▸ **What is needed**
Reproduce word for word the text below, beginning at the line that contains "is (2576, 1372)." and stopping after the line that contains "toggle full view is".

▸ **The records**
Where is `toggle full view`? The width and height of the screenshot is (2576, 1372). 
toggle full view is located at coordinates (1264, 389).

* * *

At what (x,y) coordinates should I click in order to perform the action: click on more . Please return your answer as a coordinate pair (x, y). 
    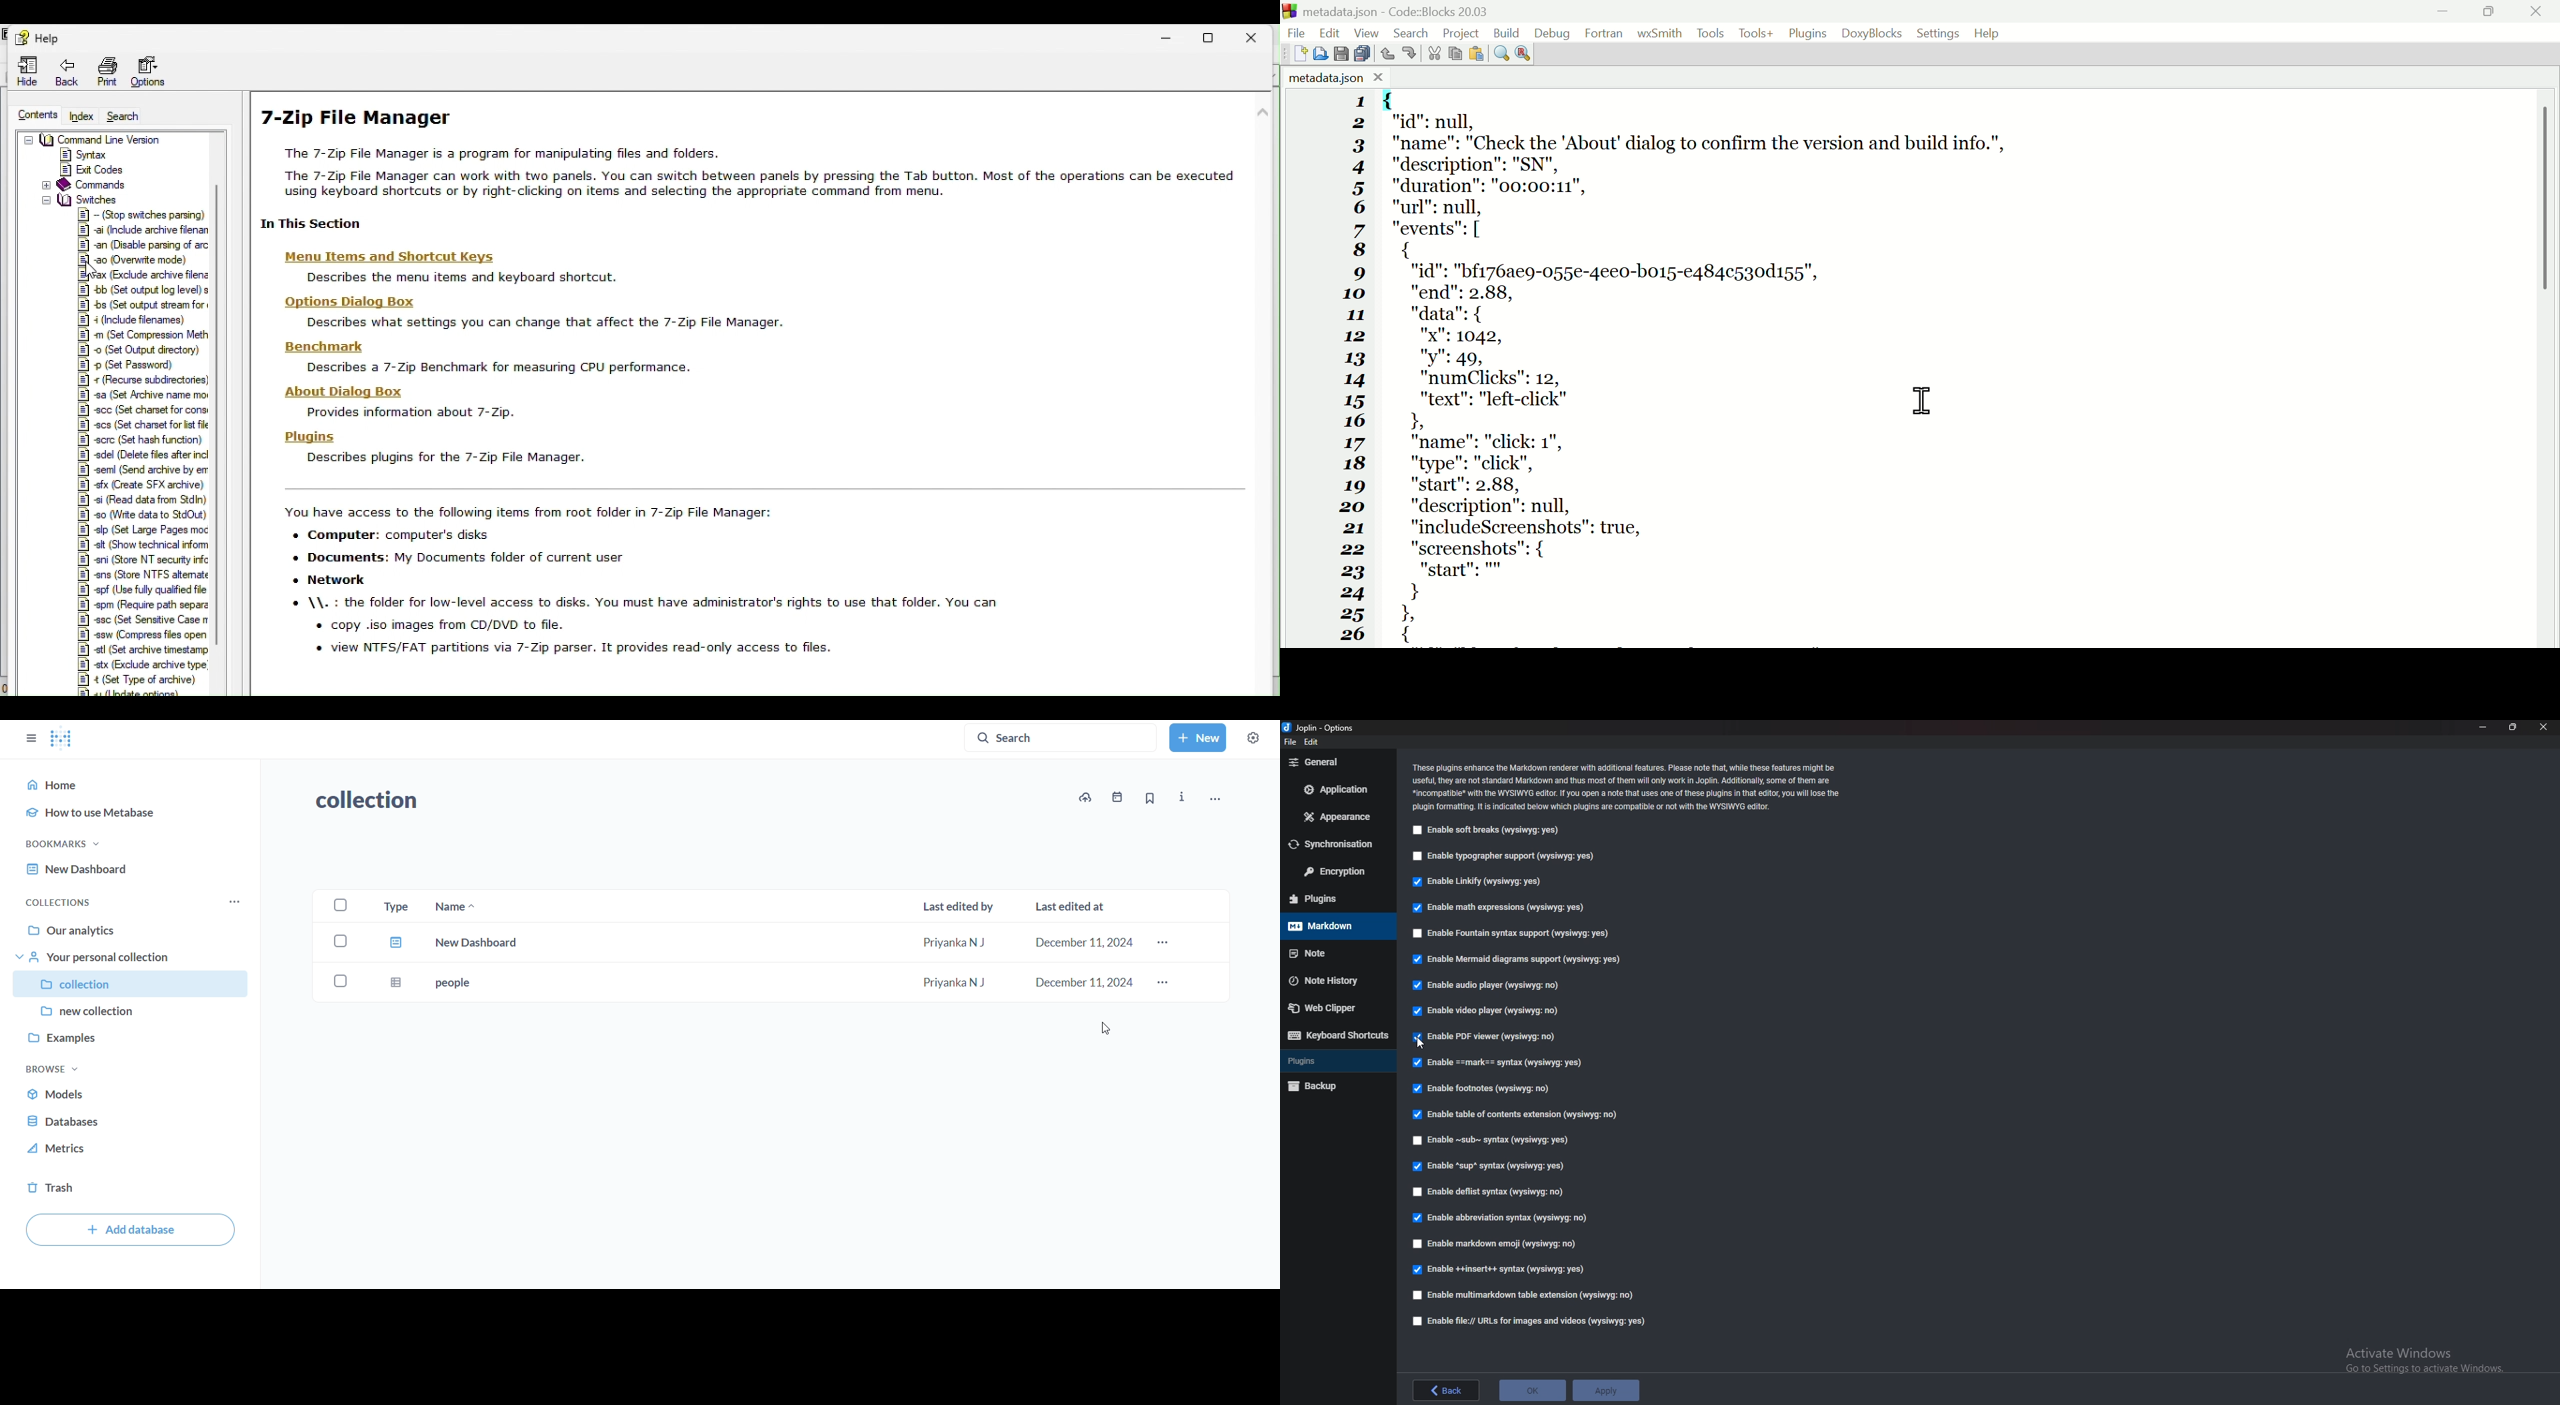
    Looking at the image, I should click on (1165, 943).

...

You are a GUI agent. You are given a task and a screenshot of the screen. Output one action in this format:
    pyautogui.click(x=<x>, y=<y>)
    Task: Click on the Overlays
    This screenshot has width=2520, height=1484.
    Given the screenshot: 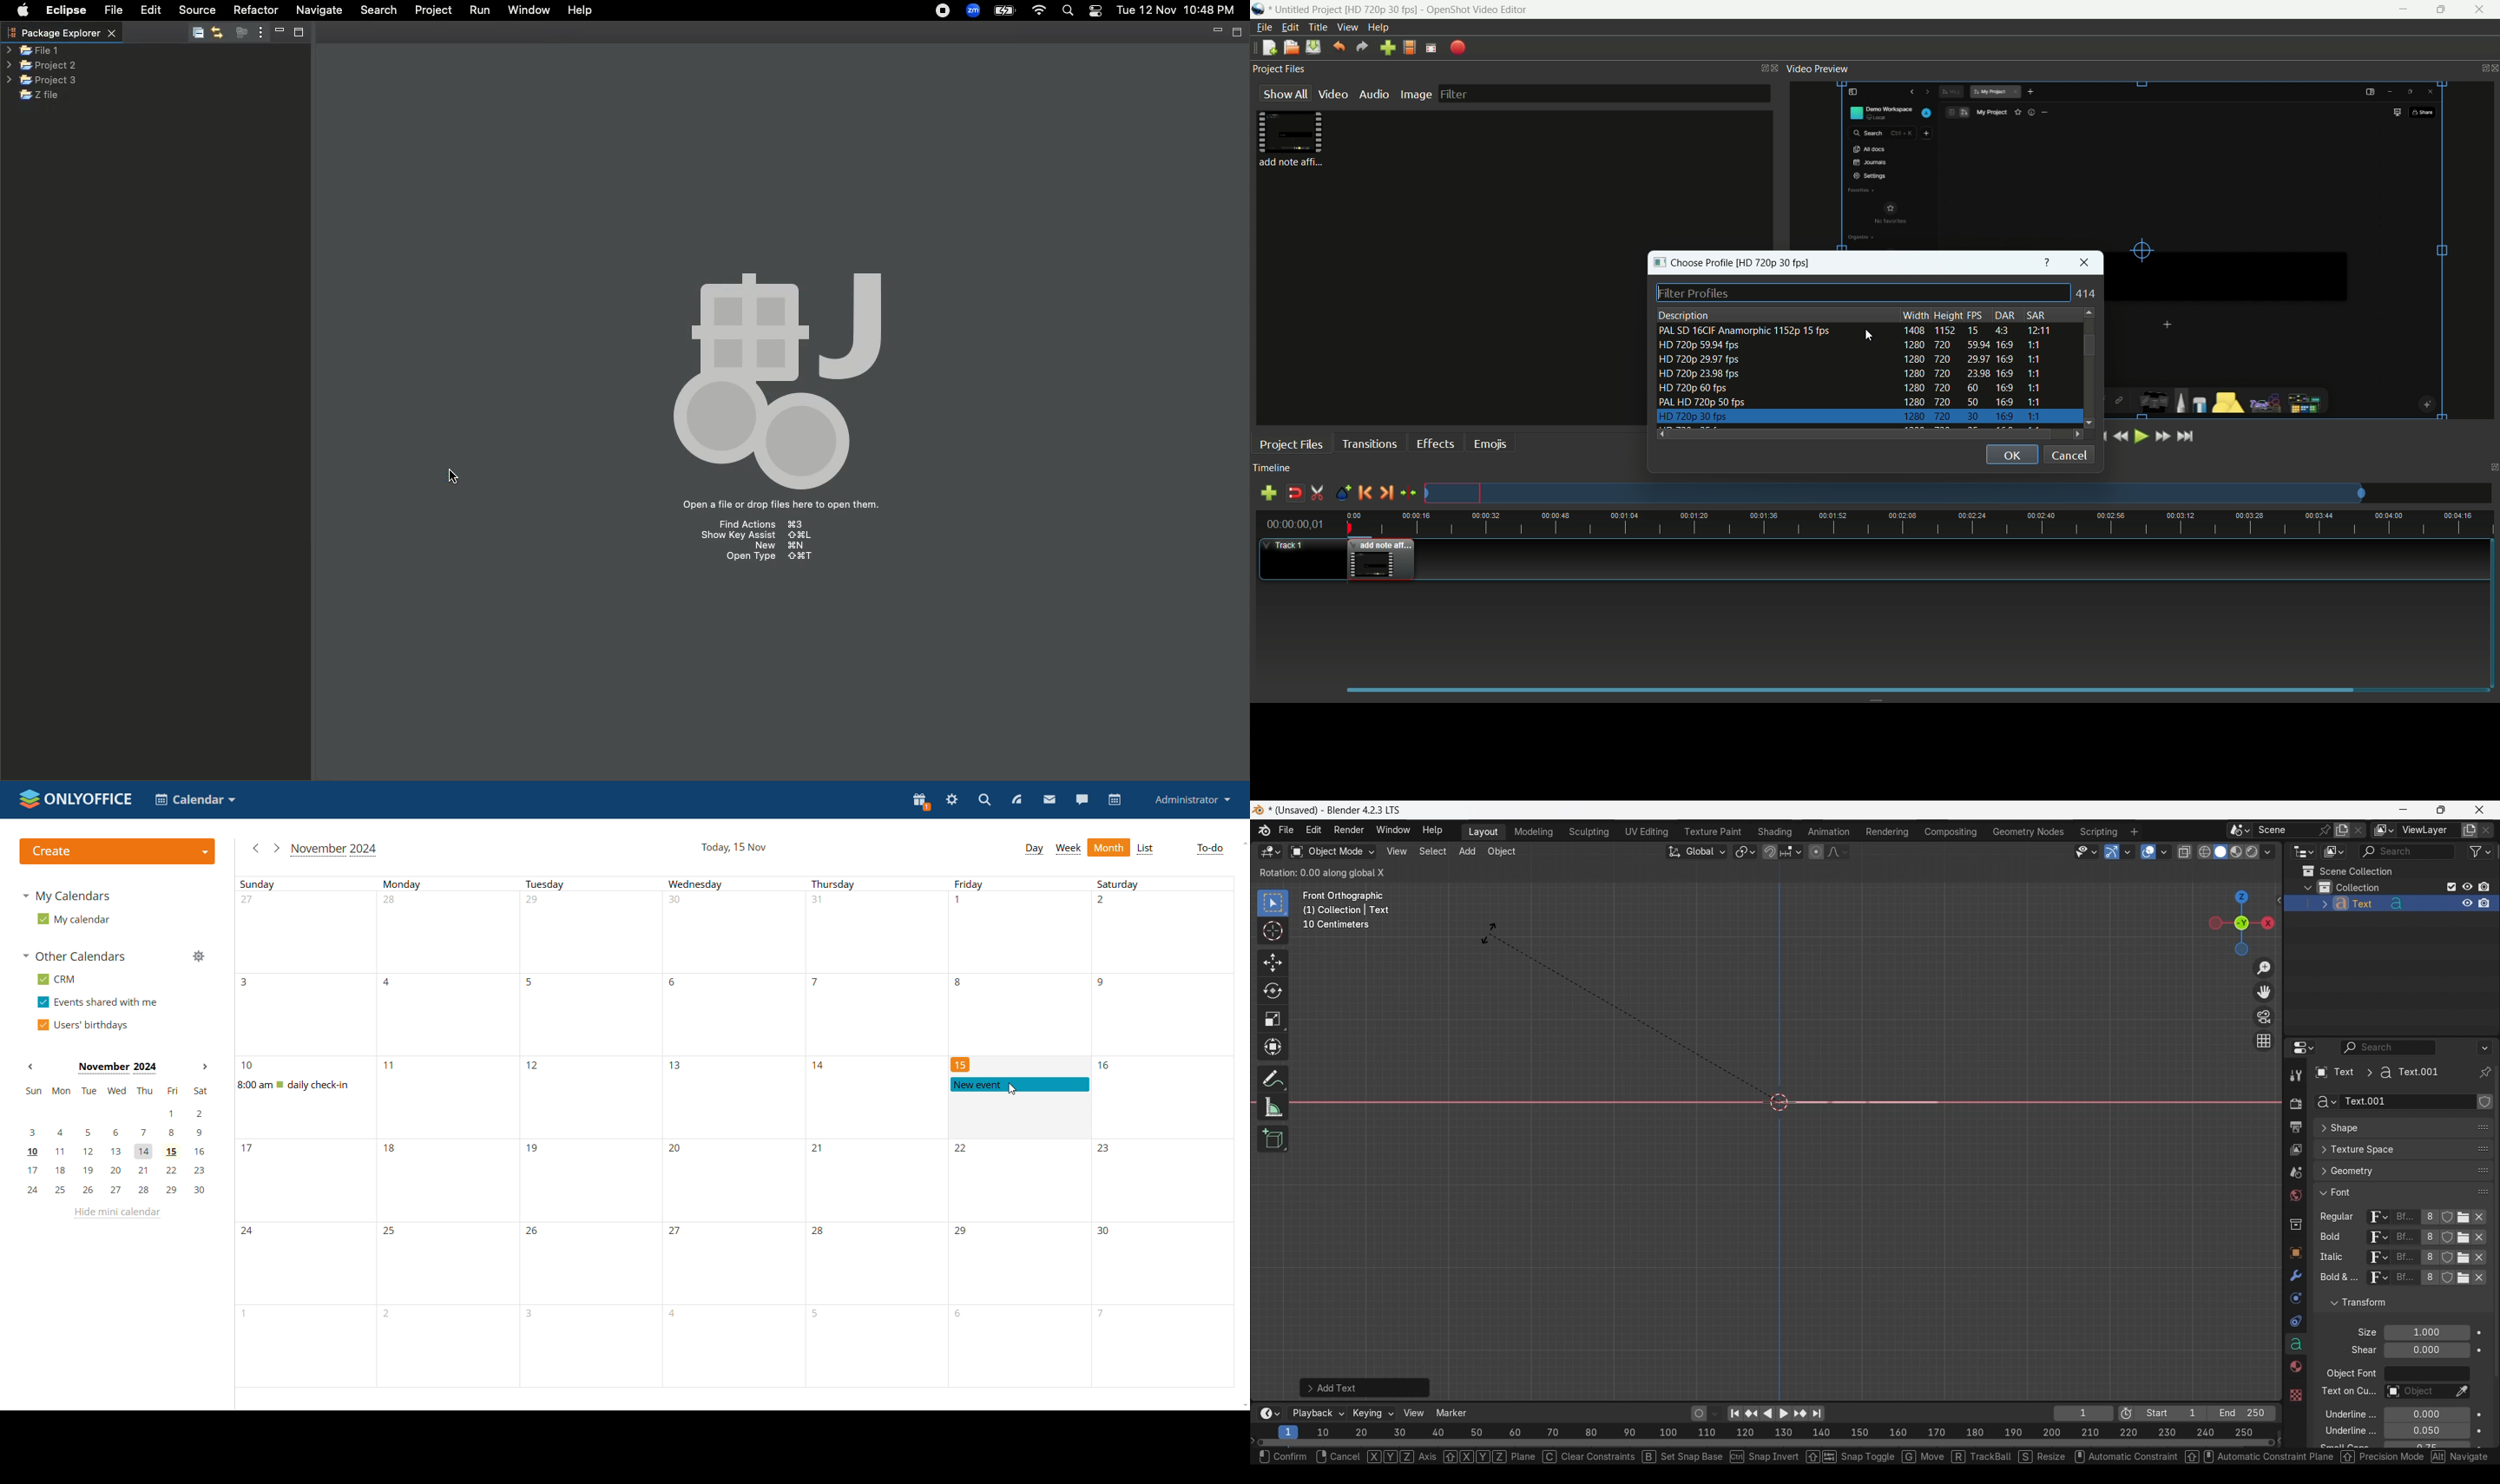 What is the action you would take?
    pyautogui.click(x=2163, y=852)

▸ **Solution**
Where is `toggle full view`? The width and height of the screenshot is (2576, 1372). 
toggle full view is located at coordinates (1264, 389).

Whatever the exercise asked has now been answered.